-------- Input records

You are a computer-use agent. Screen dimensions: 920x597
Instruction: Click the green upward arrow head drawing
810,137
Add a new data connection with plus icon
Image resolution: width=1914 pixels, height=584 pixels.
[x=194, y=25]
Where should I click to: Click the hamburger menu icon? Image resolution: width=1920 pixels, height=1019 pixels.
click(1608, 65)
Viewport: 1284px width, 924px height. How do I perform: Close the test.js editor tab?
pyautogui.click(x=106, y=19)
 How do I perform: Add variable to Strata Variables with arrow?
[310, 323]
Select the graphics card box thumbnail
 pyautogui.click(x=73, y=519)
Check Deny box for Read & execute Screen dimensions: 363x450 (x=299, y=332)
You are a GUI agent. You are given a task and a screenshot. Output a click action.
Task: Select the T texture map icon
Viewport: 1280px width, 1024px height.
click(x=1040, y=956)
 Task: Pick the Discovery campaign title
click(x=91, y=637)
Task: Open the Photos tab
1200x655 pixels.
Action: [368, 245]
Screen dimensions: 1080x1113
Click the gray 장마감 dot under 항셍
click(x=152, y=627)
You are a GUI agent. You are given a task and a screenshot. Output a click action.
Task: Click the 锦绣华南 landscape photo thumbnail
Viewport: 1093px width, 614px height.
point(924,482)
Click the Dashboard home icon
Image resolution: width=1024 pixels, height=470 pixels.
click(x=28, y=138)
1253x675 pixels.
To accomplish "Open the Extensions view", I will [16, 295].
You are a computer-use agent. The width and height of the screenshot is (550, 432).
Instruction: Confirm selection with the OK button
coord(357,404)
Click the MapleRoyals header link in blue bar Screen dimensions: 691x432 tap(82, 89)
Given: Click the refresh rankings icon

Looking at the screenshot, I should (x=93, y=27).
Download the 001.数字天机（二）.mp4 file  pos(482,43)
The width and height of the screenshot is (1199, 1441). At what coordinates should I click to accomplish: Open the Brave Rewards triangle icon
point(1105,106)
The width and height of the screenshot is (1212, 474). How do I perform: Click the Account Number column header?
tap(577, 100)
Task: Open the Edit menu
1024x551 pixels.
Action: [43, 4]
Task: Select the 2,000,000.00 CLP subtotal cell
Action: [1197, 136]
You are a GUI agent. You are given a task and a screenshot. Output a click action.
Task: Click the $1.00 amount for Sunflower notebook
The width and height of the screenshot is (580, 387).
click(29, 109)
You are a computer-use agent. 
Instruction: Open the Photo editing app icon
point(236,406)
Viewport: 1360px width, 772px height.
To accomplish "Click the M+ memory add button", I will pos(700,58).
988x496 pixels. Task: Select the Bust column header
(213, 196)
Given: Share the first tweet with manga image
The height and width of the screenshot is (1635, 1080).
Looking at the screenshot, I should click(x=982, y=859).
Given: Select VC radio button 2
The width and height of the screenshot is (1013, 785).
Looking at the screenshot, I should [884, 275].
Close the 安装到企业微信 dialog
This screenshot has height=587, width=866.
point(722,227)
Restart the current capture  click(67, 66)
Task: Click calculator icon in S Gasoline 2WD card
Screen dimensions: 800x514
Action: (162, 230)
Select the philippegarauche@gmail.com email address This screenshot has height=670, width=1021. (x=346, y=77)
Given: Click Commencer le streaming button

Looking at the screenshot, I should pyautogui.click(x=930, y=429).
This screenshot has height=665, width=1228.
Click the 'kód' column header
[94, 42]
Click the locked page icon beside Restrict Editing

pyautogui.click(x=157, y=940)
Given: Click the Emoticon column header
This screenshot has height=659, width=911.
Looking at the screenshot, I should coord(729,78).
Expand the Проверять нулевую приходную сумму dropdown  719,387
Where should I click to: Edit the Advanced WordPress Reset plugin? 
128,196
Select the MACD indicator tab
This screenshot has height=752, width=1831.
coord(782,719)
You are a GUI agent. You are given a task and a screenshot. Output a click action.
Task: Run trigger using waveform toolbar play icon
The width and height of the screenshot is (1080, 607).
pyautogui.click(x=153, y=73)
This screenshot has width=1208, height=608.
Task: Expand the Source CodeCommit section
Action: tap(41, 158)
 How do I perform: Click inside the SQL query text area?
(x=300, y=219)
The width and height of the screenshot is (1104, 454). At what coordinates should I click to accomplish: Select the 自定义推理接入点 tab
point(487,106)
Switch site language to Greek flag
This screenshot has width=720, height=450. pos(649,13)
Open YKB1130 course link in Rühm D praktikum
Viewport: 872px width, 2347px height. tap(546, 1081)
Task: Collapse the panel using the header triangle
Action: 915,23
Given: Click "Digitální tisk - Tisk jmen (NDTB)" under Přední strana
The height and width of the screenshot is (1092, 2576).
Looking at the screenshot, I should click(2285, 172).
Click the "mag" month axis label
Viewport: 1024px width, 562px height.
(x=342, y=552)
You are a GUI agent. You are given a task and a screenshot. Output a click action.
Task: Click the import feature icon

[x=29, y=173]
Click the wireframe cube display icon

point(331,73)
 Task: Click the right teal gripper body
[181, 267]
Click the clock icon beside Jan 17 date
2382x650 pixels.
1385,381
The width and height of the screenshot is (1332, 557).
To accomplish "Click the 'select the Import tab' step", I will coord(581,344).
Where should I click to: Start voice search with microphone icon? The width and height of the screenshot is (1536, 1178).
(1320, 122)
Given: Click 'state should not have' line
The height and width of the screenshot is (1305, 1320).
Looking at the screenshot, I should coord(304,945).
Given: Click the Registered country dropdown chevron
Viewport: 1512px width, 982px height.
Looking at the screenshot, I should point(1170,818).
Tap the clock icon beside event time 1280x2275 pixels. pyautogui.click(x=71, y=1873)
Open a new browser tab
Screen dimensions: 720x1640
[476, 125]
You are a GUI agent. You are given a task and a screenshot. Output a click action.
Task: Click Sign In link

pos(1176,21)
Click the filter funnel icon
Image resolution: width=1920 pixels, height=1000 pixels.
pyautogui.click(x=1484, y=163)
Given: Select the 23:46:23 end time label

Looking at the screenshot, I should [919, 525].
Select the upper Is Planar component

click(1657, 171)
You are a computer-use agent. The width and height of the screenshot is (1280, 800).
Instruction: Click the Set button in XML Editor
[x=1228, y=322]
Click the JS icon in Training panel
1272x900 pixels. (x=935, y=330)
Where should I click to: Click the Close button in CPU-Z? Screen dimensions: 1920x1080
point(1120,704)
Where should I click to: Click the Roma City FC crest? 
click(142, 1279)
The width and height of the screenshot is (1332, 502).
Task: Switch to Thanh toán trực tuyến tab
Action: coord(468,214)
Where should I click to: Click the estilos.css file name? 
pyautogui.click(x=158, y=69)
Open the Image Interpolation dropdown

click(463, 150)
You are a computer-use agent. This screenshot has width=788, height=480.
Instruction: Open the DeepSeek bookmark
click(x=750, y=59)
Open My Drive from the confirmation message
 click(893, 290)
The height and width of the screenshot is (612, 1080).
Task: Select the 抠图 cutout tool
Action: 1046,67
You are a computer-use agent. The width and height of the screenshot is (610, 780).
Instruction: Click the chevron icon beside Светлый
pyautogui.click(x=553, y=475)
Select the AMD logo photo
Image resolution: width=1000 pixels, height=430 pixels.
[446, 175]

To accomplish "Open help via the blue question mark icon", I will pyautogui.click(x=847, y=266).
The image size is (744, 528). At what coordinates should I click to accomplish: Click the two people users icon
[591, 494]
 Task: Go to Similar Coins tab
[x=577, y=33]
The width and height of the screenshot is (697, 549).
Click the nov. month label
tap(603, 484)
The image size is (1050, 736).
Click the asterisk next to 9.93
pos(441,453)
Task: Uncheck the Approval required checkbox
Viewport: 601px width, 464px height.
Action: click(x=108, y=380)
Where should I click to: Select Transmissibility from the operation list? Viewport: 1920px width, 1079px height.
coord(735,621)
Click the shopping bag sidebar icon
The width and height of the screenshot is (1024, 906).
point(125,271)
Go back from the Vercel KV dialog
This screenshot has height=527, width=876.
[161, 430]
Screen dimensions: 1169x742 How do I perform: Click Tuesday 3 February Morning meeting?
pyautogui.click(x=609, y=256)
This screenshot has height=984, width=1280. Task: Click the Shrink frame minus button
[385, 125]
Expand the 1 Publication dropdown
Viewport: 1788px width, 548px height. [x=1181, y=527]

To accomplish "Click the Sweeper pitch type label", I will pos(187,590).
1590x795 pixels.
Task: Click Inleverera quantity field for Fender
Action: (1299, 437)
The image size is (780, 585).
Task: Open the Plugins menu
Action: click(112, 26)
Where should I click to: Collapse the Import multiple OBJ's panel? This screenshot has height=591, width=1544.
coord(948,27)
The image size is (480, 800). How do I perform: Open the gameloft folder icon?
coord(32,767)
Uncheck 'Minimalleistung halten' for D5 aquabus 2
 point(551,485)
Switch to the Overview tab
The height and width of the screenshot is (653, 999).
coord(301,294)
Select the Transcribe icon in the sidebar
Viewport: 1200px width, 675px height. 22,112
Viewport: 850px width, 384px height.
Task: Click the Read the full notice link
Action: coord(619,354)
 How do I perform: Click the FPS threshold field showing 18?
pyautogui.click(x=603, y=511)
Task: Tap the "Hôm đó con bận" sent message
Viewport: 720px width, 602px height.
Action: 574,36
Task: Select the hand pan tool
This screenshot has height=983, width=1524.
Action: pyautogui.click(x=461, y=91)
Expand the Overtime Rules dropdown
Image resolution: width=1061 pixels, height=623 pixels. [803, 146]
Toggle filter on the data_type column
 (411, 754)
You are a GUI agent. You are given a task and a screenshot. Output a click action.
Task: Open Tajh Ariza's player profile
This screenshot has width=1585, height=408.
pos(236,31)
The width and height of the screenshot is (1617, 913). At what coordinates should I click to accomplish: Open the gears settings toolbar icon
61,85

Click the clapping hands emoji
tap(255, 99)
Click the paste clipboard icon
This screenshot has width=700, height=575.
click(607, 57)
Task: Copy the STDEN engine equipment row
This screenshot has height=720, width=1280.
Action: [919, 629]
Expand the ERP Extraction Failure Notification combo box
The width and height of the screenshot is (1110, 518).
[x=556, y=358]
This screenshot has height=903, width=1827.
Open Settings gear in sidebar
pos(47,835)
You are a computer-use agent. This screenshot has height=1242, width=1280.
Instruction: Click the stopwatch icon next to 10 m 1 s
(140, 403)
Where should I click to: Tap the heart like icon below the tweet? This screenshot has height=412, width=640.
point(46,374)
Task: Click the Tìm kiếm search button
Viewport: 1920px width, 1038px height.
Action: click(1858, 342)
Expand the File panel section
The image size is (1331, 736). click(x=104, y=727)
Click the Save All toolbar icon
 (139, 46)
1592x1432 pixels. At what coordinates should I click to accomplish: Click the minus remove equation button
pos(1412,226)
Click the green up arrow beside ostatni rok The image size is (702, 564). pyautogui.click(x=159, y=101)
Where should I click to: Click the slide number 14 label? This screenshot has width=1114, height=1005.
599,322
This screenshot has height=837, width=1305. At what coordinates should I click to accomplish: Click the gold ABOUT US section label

----------------

**Task statement**
Can you repeat, word for word, every line above from the one containing "How do I perform: Click inside" down to the one containing "Given: Click 'state should not have' line", including both?

**Written reply**
 How do I perform: Click inside the SQL query text area?
(x=300, y=219)
The width and height of the screenshot is (1104, 454). At what coordinates should I click to accomplish: Select the 自定义推理接入点 tab
point(487,106)
Switch site language to Greek flag
This screenshot has width=720, height=450. pos(649,13)
Open YKB1130 course link in Rühm D praktikum
Viewport: 872px width, 2347px height. tap(546, 1081)
Task: Collapse the panel using the header triangle
Action: 915,23
Given: Click "Digitální tisk - Tisk jmen (NDTB)" under Přední strana
The height and width of the screenshot is (1092, 2576).
Looking at the screenshot, I should click(2285, 172).
Click the "mag" month axis label
Viewport: 1024px width, 562px height.
(x=342, y=552)
You are a GUI agent. You are given a task and a screenshot. Output a click action.
Task: Click the import feature icon

[x=29, y=173]
Click the wireframe cube display icon

point(331,73)
 Task: Click the right teal gripper body
[181, 267]
Click the clock icon beside Jan 17 date
2382x650 pixels.
1385,381
The width and height of the screenshot is (1332, 557).
To accomplish "Click the 'select the Import tab' step", I will coord(581,344).
Where should I click to: Start voice search with microphone icon? The width and height of the screenshot is (1536, 1178).
(1320, 122)
Given: Click 'state should not have' line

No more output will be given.